WHAT THIS TASK INVOLVES: Lines in the entries below where the word "Save" shows up should each be copied.

MATERIAL FOR THE TASK:
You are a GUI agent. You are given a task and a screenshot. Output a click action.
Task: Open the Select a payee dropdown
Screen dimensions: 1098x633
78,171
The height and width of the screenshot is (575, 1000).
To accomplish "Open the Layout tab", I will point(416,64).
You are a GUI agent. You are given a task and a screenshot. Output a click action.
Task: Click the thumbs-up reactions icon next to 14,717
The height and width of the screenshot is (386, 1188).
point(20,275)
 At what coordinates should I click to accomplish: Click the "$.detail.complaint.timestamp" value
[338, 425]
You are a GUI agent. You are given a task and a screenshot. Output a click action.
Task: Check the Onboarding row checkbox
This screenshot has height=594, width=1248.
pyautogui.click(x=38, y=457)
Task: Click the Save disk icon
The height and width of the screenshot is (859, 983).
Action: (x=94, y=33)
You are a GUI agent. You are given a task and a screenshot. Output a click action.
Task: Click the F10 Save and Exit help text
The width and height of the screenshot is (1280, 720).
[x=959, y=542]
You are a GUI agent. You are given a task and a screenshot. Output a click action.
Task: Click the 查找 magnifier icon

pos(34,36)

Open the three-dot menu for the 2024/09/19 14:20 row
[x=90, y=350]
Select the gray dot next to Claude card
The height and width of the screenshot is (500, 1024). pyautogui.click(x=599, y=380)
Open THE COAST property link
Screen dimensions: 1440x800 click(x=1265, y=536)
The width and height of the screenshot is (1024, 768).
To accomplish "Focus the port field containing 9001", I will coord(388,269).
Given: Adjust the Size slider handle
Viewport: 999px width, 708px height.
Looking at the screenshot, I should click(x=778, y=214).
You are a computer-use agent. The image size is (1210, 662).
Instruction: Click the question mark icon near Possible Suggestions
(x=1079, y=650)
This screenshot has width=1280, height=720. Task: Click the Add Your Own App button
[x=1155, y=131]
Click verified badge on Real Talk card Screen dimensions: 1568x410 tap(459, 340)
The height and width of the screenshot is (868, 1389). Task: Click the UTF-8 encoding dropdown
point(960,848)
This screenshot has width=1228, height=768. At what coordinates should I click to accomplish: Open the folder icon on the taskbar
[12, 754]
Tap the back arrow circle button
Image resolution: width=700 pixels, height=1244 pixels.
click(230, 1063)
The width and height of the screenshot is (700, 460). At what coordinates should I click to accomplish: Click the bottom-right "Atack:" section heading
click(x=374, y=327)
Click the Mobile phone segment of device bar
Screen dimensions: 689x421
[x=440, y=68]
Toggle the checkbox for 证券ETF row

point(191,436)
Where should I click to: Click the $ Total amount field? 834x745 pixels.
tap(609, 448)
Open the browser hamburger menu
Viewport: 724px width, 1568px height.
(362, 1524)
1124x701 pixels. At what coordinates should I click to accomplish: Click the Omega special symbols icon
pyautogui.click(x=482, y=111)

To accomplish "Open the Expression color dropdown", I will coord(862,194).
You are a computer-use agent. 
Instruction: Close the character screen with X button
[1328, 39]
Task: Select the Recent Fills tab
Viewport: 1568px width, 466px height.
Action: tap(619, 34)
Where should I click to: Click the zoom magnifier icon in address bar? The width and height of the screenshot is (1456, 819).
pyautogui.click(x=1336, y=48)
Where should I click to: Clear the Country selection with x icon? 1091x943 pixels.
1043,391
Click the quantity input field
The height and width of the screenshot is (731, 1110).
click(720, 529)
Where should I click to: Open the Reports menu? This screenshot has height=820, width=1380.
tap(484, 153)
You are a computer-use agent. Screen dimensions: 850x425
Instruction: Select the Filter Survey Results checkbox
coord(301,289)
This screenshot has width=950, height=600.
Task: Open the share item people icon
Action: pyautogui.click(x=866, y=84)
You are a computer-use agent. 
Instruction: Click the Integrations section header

ANSWER SECTION:
Task: Click the Save disk icon
Task: Click the F10 Save and Exit help text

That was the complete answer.